Our Goal: Create an Auto Scaling EC2 Group in a single Availability Zone and use a Custom CloudWatch metric to scale up (and down) our Web Server cluster behind an ELB.
This exercise will include the
Basic Auto Scaling scenario discussed early but now we will add a real Auto Scaling capability using a metric generated inside our application (like Apache Busy Workers). You have a post here about
creating custom metrics in CloudWatch.
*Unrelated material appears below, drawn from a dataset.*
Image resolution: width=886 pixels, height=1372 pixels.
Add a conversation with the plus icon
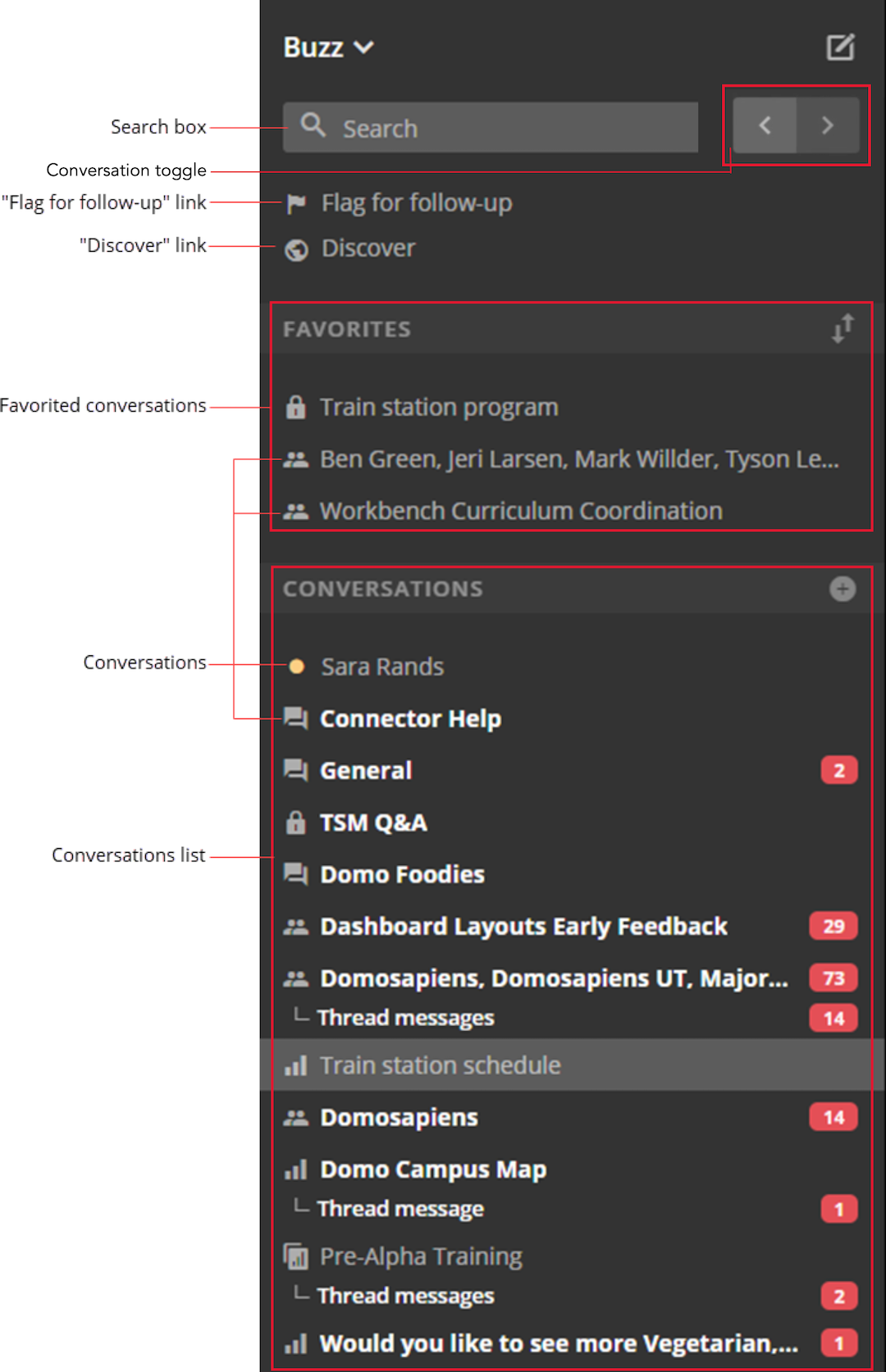[x=843, y=589]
You can easily adapt that configuration to any other custom metric.
What we need for this exercise:
This exercise assumes you have previous experience with EC2 Instances, Security Groups, Custom AMIs and EC2 Load Balancers.
We need:
- An empty ELB.
- A custom AMI.
- A EC2 Keys Pair to use to access our instances.
- A EC2 Security Group.
- Auto Scaling API (
If you need help configuring the access to the Auto Scaling API check this post).
- A Apache HTTP server with mod_status module.
- A Script to collect the
mod_status value and store it into CloudWatch.
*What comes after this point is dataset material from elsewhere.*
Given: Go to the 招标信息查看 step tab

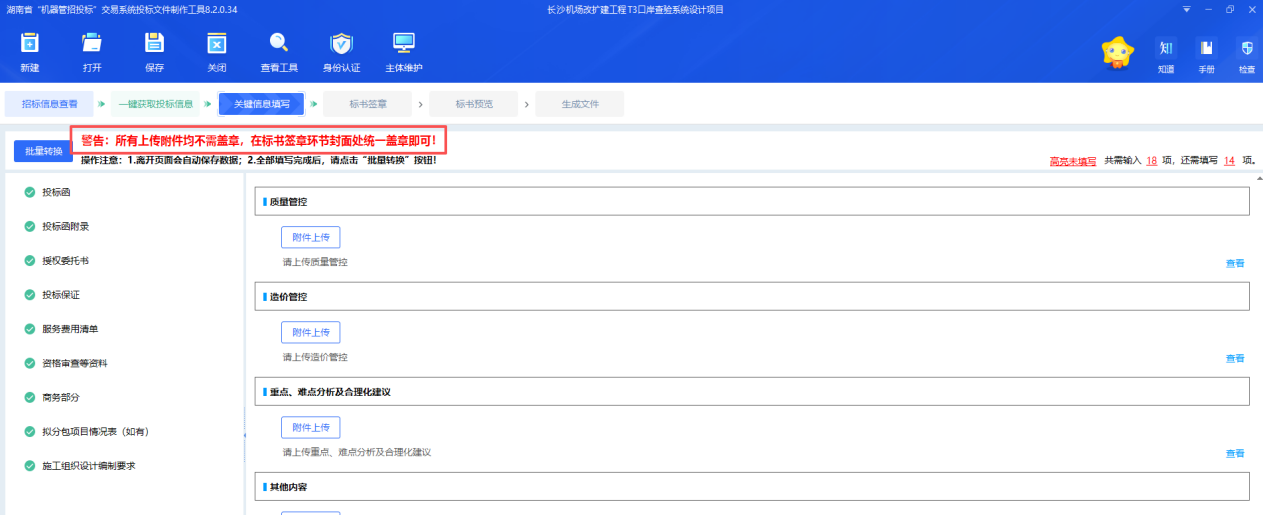Looking at the screenshot, I should click(50, 104).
- A custom Test Web Page called "
/ping.html".
Preparation:
Is important to be sure that all the ingredients are working as expected. Auto Scaling could be difficult to debug and nasty situations may occur like: A group of instances starting while you are away or a new instance starting and stoping every 20 seconds with bad billing consequences (AWS will charge you a full hour for any started instance, despite it has been only one minute running).
I strongly suggest to manually test your components before create a Auto Scaling configuration.
- Create your Key Pair (In my example "juankeys").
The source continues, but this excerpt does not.